Monday, October 29, 2007


Each October I watch a lot of horror movies. I tend to mix classics I want to revisit with new stuff I hope will be good. Of course, I’m always on the hunt for new horror films that don’t stink up the room and make me wish I’d just watched television that night, but in October this search intensifies. Usually I start casting about for movies that I might have written off earlier, digging a little deeper than average hoping for a surprise. I call it panning for gold but someone else might call it sifting through shit. Whatever you want to call it, I occasionally find a nugget of the pure stuff. That happened with this film.

Back in early 2007 I saw a trailer for DEAD SILENCE and dismissed it out of hand. I saw a ventriloquist dummy, thought “MAGIC for the 21st century” and never thought of it again. But over the last few months I’ve started listening to a great horror film related Podcast called Now despite being named after a pretty crappy 80’s film the two Kentucky guys that hold court on this show are funny, informed and honest in their opinions. I certainly can’t say I agree with them all the time (MONKEY SHINES is a damned good movie) but we share a hatred of Eli Roth so I’m on their side in most instances. One of the great things about any sustained conversation on a favorite topic is that it tends to focus the mind and listening to these fellow fans has had that effect. They’ve made me think a bit harder about what I like and what I don’t. I should probably thank them for that one day. So when one of them commented that he had liked DEAD SILENCE and thought it tried to do something fresh in the genre I took note. A quick trip to the NetFlix cue and I settled down to view it with mild expectations.

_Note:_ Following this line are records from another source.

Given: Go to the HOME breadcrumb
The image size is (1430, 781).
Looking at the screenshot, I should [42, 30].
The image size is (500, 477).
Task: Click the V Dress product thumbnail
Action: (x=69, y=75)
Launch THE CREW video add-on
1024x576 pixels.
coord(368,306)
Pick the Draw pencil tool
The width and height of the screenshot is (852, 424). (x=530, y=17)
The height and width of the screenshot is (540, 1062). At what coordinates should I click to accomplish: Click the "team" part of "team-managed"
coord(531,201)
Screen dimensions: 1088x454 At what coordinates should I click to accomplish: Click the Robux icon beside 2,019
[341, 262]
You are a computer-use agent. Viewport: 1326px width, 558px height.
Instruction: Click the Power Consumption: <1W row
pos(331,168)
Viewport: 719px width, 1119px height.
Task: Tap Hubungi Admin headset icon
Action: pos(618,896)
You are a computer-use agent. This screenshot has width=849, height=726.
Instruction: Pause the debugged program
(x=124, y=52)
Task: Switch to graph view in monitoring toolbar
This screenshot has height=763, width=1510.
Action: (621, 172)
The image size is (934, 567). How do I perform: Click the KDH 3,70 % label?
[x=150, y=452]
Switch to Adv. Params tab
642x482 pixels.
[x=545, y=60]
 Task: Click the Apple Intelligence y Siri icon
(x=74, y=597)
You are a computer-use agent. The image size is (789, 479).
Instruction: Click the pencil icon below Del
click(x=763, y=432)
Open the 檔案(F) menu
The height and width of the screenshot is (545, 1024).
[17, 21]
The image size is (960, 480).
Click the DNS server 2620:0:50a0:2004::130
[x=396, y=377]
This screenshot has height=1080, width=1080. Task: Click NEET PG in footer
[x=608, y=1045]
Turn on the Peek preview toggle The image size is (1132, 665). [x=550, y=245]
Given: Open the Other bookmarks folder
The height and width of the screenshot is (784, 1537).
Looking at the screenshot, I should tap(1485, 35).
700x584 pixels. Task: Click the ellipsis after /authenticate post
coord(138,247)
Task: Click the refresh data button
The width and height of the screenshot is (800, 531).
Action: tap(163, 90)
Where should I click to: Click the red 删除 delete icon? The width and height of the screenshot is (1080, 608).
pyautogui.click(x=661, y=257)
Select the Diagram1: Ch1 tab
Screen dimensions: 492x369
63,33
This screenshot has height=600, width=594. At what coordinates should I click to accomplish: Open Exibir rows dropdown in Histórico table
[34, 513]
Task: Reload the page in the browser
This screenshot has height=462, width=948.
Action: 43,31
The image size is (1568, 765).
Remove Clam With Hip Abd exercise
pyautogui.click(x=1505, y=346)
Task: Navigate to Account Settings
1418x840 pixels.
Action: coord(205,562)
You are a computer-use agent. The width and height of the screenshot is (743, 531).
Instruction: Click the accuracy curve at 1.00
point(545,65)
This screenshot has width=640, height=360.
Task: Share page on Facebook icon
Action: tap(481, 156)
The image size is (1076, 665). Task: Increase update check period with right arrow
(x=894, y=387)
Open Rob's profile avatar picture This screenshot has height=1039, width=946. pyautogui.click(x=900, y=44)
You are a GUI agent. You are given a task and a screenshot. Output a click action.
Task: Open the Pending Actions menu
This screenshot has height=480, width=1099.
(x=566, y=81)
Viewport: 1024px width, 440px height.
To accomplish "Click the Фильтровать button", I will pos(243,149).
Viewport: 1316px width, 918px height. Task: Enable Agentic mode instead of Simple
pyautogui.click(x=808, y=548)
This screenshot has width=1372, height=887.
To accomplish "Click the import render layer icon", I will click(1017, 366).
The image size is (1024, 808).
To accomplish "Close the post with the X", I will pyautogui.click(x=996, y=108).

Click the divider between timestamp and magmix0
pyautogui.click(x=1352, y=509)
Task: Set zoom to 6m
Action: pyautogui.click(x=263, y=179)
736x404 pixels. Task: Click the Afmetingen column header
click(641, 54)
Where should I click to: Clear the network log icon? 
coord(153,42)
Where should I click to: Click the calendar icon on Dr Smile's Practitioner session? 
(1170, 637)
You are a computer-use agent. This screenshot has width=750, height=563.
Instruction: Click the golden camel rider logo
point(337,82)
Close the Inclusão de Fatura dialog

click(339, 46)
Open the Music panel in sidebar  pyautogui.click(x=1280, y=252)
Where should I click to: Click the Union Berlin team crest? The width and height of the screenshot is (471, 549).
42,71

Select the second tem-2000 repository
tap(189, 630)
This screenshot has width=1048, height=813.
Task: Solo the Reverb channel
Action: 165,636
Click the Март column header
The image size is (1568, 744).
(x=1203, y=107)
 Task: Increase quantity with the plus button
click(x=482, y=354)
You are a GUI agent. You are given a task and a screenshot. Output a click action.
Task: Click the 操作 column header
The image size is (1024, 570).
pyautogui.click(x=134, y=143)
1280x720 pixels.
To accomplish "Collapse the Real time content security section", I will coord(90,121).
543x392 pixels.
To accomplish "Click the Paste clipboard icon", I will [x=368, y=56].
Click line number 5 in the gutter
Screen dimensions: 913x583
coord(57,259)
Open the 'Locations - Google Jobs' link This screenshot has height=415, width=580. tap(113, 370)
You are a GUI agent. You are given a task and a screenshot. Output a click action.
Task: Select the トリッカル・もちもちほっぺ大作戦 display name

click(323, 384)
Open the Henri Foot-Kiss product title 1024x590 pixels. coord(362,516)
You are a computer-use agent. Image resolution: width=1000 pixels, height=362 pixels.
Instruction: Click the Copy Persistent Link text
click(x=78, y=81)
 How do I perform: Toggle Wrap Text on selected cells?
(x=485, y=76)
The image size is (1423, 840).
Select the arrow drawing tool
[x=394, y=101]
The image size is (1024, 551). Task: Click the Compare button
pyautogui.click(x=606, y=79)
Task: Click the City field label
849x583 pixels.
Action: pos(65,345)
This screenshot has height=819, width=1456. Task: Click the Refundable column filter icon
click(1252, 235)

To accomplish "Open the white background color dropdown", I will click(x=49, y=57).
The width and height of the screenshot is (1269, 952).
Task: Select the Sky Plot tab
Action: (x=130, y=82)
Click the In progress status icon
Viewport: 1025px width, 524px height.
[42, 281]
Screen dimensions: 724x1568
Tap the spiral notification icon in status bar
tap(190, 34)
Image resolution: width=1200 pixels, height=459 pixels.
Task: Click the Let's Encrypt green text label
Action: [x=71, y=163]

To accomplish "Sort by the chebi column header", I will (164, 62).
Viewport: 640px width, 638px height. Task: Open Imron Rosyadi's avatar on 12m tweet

In a word- WOW! This is one damned good little ghost tale! Not a ventriloquist story really but a horror story about decades long revenge and murder that has a number of nice surprises and at least 5 or 6 stand out scare moments that are simply masterful. When a film is good enough to evoke chills from the sight of a pale white hand inching its way around a wooden post you know you’re in the hands of people who understand horror. And this is the rare film that gets better as you think more about it afterwards. I almost want to watch it again just for the joy of being played so well.

The film tells the story of a young man and his wife who have moved away from the small town in which they grew up. One night they receive an unmarked package containing an old but well kept ventriloquist dummy. Both of them remember an odd story and rhyme they heard as kids about someone with dummies like this one. That same night, while the husband is out of the apartment, his wife is murdered and her tongue ripped out leaving her looking a lot like the wooden doll. Under suspicion for the death he travels back to the couple’s hometown to find out who sent the dummy to them and discover the reason for his beloved’s murder.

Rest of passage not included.